Il segretario di Stato Pietro Parolin ha puntando dritto all’intreccio «tra grande finanza, esercizio del potere e concorrenza tra vari centri di potere» il cardinale ha evidenziato «la duplice tensione capitalista globale dominata dai poteri finanziari» in occasione della presentazione, tenuta assieme al presidente del Senato Pietro Grasso, dell’ultimo volume della rivista di geopolitica Limes su "Moneta e Impero", dedicato alla finanza internazionale, che si è svolta ieri a palazzo Maffei-Marescotti in collaborazione con l’Opera romana pellegrinaggi. 

Parolin afferma che nello scenario mondiale del XXI secolo la «finanza sia un’arma in mano alle egemonie nazionali». In sintonia con i suoi predecessori papa Francesco, «stigmatizza la speculazione finanziaria, affrontandola prima dal punto di vista del grave riduzionismo antropologico e associandola alle crisi mondiali e quindi rilevando che "una finanza responsabile e un responsabile governo del denaro "sono incompatibili con una concorrenza per la supremazia degli Stati e con l’alleanza di fatto tra meccanismi impersonali della finanza internazionale e la politica internazionale». 

La risposta del Papa all’intreccio finanza-politica è quindi innanzitutto la condanna della guerra, «sempre presente negli insegnamenti papali» afferma Parolin, «poi la condanna del nazionalismo e di ogni pretesa di supremazia nazionale. Infine il richiamo a non permettere che la finanza diventi un elemento autonomo, sregolato e slegato dall’economa reale. Per evitare che le finanze siano armi, occorre un saldo sistema multilaterale e rinforzare la fiducia tra i popoli». 

Da parte sua Grasso ha citato il discorso di papa Francesco al Parlamento Europeo e l’Evangelii gaudium. Ne emerge «la duplice tensione dell’economia capitalistica globale, dominata dai poteri finanziari». 

Da un lato, «tensione con i valori fondanti la democrazia sostanziale e la sovranità popolare, e dall’altro con l’equità sociale». Secondo Grasso «ciò che Francesco sembra denunciare sono le forti contraddizioni dell’economia e della finanza attuali con il principio democratico, il principio di uguaglianza sostanziale e di solidarietà, valori che per il loro significato universale trascendono i confini degli Stati». 

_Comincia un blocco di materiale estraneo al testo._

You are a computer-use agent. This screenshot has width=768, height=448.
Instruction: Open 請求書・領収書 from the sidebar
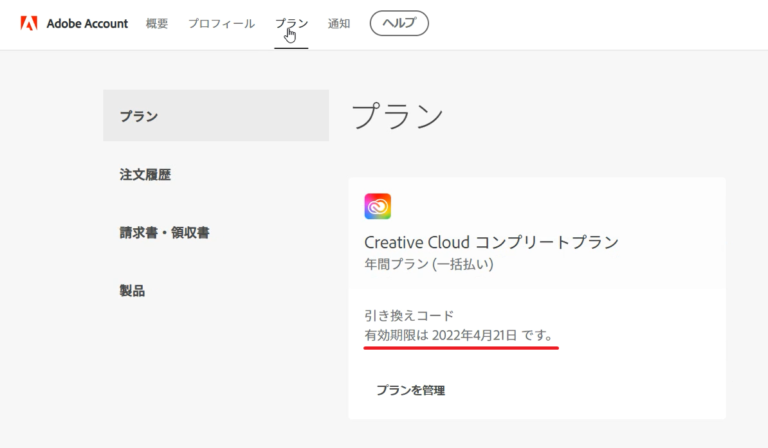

«La prima sfida che dobbiamo porci, etica ed economica – evidenzia il presidente del Senato – è il ritorno all’economia reale, alla produzione di beni e valori tangibili». La seconda sfida è «riaffermare il ruolo pubblico rispetto alle imprese di carattere strategico, che soddisfano bisogni sociali primari». 

«La risposta di Francesco alla guerra della finanza» riprende in conclusione il segretario di Stato «è una chiamata alla responsabilità. Dei politici e dei grandi operatori economici, ma anche dei piccoli, che devono imparare ad essere padroni dei propri destini e a difendere la propria dignità, delle loro famiglie e della loro comunità». E parlando dello Ior, il cardinale ha sottolineato che «vale lo 0,1% del sistema bancario italiano», pur «non essendo una banca in senso proprio». La sua ristrutturazione? «Adeguamento alle norme internazionali».